You again, Cyclops? I’d noted earlier that he must’ve gotten zinged by one of Joules’s javelins; the wolf’s fur was now permed like a poodle’s.
“Try to escape the grounds, and the beast will make a meal of you.” Death’s eyes glittered, as if he’d be happy for me to try.
Enough. “Why do you have such a burning hatred for me? That night you murdered Calanthe—”
“Murdered? That’s rich. They ambushed us in an open field, with no cover from javelins—or from a winged soldier like Judgment.”
“Anyway,” I continued as if he hadn’t spoken, “when you beheaded Calanthe, you appeared weary, as if it was an unavoidable chore.”
“Perhaps it was.”
“But not with me.”
“No,” he said gravely. “Not with you.”
How had we gone from To my bed, Empress to this? “Will you ever tell me why?”
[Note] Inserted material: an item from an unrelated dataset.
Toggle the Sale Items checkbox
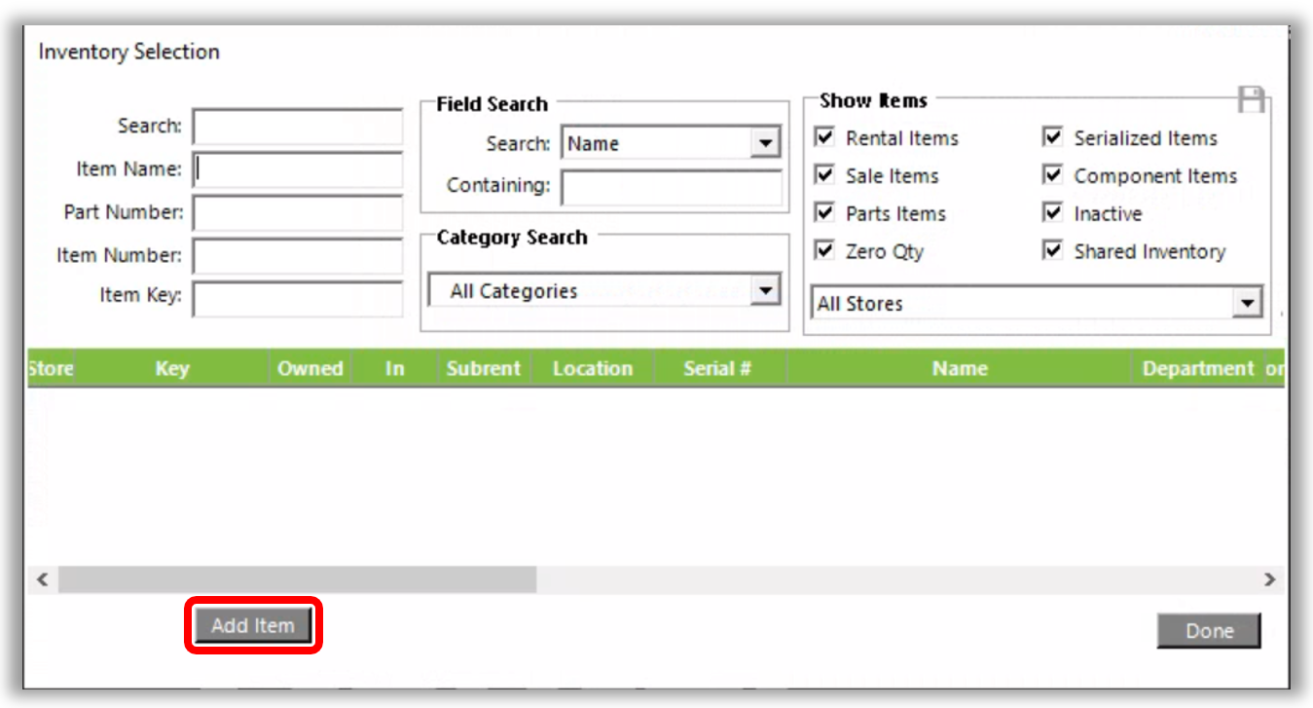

He turned to leave. “You’ll be dead before the impulse strikes me.” The door locked behind him, the sound panicking me.
No escape. A gilded cage. Like a haunted madhouse.
I’d been locked up for months at CLC. Now my freedom had been taken from me once again. At least at the center, I’d had a roommate and visits from my mom. Here?
A wolf that was looking at my legs like he wanted to gnaw on them.